• Task goal
Down to the final line, reproduce the entries that follow exactly.

• Task data
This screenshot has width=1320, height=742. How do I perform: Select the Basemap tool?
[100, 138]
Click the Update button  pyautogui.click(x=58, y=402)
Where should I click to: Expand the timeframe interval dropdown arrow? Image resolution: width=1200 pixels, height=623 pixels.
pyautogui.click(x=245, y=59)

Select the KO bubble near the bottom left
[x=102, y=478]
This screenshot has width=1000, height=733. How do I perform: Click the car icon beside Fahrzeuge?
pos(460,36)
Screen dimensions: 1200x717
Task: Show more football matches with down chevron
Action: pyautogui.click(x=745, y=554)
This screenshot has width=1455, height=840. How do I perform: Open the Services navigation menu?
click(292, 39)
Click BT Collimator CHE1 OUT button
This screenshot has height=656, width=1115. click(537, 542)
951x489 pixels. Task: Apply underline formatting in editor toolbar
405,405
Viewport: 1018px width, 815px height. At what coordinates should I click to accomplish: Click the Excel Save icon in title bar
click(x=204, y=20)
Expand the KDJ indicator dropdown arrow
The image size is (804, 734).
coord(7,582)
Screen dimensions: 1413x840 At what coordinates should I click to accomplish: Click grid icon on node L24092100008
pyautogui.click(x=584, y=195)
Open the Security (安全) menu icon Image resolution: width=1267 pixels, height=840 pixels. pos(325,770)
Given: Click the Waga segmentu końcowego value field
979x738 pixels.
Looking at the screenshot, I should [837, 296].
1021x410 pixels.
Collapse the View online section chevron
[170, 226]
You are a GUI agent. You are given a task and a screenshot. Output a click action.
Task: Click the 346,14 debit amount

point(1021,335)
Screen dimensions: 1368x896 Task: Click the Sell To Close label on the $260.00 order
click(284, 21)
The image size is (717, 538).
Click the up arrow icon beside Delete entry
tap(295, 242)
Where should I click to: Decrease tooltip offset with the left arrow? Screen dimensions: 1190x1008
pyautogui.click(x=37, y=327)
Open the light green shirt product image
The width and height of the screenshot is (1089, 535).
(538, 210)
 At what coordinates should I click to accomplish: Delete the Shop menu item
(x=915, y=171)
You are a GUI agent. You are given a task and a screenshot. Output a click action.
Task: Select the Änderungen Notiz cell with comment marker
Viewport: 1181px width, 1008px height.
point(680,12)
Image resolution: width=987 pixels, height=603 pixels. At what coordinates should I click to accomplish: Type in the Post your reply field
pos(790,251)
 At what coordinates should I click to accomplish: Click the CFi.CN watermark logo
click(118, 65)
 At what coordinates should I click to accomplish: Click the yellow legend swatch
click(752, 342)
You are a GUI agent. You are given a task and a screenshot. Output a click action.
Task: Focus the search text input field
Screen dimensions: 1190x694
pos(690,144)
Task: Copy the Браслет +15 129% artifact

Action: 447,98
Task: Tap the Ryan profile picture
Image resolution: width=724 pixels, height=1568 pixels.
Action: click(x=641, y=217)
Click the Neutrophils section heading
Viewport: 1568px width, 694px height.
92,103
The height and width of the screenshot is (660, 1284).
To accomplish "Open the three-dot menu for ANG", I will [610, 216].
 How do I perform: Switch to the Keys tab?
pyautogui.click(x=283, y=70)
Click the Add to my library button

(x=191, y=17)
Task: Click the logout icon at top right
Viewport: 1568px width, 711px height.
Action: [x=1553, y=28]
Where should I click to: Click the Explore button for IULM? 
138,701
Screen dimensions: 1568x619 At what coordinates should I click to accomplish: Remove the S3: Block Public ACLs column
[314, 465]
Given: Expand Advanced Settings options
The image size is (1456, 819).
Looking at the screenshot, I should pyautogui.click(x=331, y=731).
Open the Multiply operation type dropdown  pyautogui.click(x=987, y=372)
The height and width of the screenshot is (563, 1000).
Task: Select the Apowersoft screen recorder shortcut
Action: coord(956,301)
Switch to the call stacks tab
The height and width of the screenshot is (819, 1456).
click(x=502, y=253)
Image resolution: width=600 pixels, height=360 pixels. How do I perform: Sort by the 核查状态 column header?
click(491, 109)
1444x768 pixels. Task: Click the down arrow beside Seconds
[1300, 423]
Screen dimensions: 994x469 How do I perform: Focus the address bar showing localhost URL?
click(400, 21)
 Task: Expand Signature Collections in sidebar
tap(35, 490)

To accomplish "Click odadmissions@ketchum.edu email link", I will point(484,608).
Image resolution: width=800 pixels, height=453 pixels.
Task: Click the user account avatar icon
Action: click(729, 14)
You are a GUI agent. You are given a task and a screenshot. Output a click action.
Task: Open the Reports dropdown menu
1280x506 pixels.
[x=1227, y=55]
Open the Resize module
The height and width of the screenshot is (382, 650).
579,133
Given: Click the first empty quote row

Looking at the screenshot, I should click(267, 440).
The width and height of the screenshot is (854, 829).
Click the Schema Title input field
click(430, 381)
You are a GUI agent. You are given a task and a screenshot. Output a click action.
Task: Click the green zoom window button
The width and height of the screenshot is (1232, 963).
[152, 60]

• Your solution
This screenshot has width=1320, height=742. How do I perform: Select the Basemap tool?
[100, 138]
Click the Update button  pyautogui.click(x=58, y=402)
Where should I click to: Expand the timeframe interval dropdown arrow? Image resolution: width=1200 pixels, height=623 pixels.
pyautogui.click(x=245, y=59)

Select the KO bubble near the bottom left
[x=102, y=478]
This screenshot has width=1000, height=733. How do I perform: Click the car icon beside Fahrzeuge?
pos(460,36)
Screen dimensions: 1200x717
Task: Show more football matches with down chevron
Action: pyautogui.click(x=745, y=554)
This screenshot has width=1455, height=840. How do I perform: Open the Services navigation menu?
click(292, 39)
Click BT Collimator CHE1 OUT button
This screenshot has height=656, width=1115. click(537, 542)
951x489 pixels. Task: Apply underline formatting in editor toolbar
405,405
Viewport: 1018px width, 815px height. At what coordinates should I click to accomplish: Click the Excel Save icon in title bar
click(x=204, y=20)
Expand the KDJ indicator dropdown arrow
The image size is (804, 734).
coord(7,582)
Screen dimensions: 1413x840 At what coordinates should I click to accomplish: Click grid icon on node L24092100008
pyautogui.click(x=584, y=195)
Open the Security (安全) menu icon Image resolution: width=1267 pixels, height=840 pixels. pos(325,770)
Given: Click the Waga segmentu końcowego value field
979x738 pixels.
Looking at the screenshot, I should [837, 296].
1021x410 pixels.
Collapse the View online section chevron
[170, 226]
You are a GUI agent. You are given a task and a screenshot. Output a click action.
Task: Click the 346,14 debit amount

point(1021,335)
Screen dimensions: 1368x896 Task: Click the Sell To Close label on the $260.00 order
click(284, 21)
The image size is (717, 538).
Click the up arrow icon beside Delete entry
tap(295, 242)
Where should I click to: Decrease tooltip offset with the left arrow? Screen dimensions: 1190x1008
pyautogui.click(x=37, y=327)
Open the light green shirt product image
The width and height of the screenshot is (1089, 535).
(538, 210)
 At what coordinates should I click to accomplish: Delete the Shop menu item
(x=915, y=171)
You are a GUI agent. You are given a task and a screenshot. Output a click action.
Task: Select the Änderungen Notiz cell with comment marker
Viewport: 1181px width, 1008px height.
point(680,12)
Image resolution: width=987 pixels, height=603 pixels. At what coordinates should I click to accomplish: Type in the Post your reply field
pos(790,251)
 At what coordinates should I click to accomplish: Click the CFi.CN watermark logo
click(118, 65)
 At what coordinates should I click to accomplish: Click the yellow legend swatch
click(752, 342)
You are a GUI agent. You are given a task and a screenshot. Output a click action.
Task: Focus the search text input field
Screen dimensions: 1190x694
pos(690,144)
Task: Copy the Браслет +15 129% artifact

Action: 447,98
Task: Tap the Ryan profile picture
Image resolution: width=724 pixels, height=1568 pixels.
Action: click(x=641, y=217)
Click the Neutrophils section heading
Viewport: 1568px width, 694px height.
92,103
The height and width of the screenshot is (660, 1284).
To accomplish "Open the three-dot menu for ANG", I will [610, 216].
 How do I perform: Switch to the Keys tab?
pyautogui.click(x=283, y=70)
Click the Add to my library button

(x=191, y=17)
Task: Click the logout icon at top right
Viewport: 1568px width, 711px height.
Action: [x=1553, y=28]
Where should I click to: Click the Explore button for IULM? 
138,701
Screen dimensions: 1568x619 At what coordinates should I click to accomplish: Remove the S3: Block Public ACLs column
[314, 465]
Given: Expand Advanced Settings options
The image size is (1456, 819).
Looking at the screenshot, I should pyautogui.click(x=331, y=731).
Open the Multiply operation type dropdown  pyautogui.click(x=987, y=372)
The height and width of the screenshot is (563, 1000).
Task: Select the Apowersoft screen recorder shortcut
Action: coord(956,301)
Switch to the call stacks tab
The height and width of the screenshot is (819, 1456).
click(x=502, y=253)
Image resolution: width=600 pixels, height=360 pixels. How do I perform: Sort by the 核查状态 column header?
click(491, 109)
1444x768 pixels. Task: Click the down arrow beside Seconds
[1300, 423]
Screen dimensions: 994x469 How do I perform: Focus the address bar showing localhost URL?
click(400, 21)
 Task: Expand Signature Collections in sidebar
tap(35, 490)

To accomplish "Click odadmissions@ketchum.edu email link", I will point(484,608).
Image resolution: width=800 pixels, height=453 pixels.
Task: Click the user account avatar icon
Action: click(729, 14)
You are a GUI agent. You are given a task and a screenshot. Output a click action.
Task: Open the Reports dropdown menu
1280x506 pixels.
[x=1227, y=55]
Open the Resize module
The height and width of the screenshot is (382, 650).
579,133
Given: Click the first empty quote row

Looking at the screenshot, I should click(267, 440).
The width and height of the screenshot is (854, 829).
Click the Schema Title input field
click(430, 381)
You are a GUI agent. You are given a task and a screenshot. Output a click action.
Task: Click the green zoom window button
The width and height of the screenshot is (1232, 963).
[152, 60]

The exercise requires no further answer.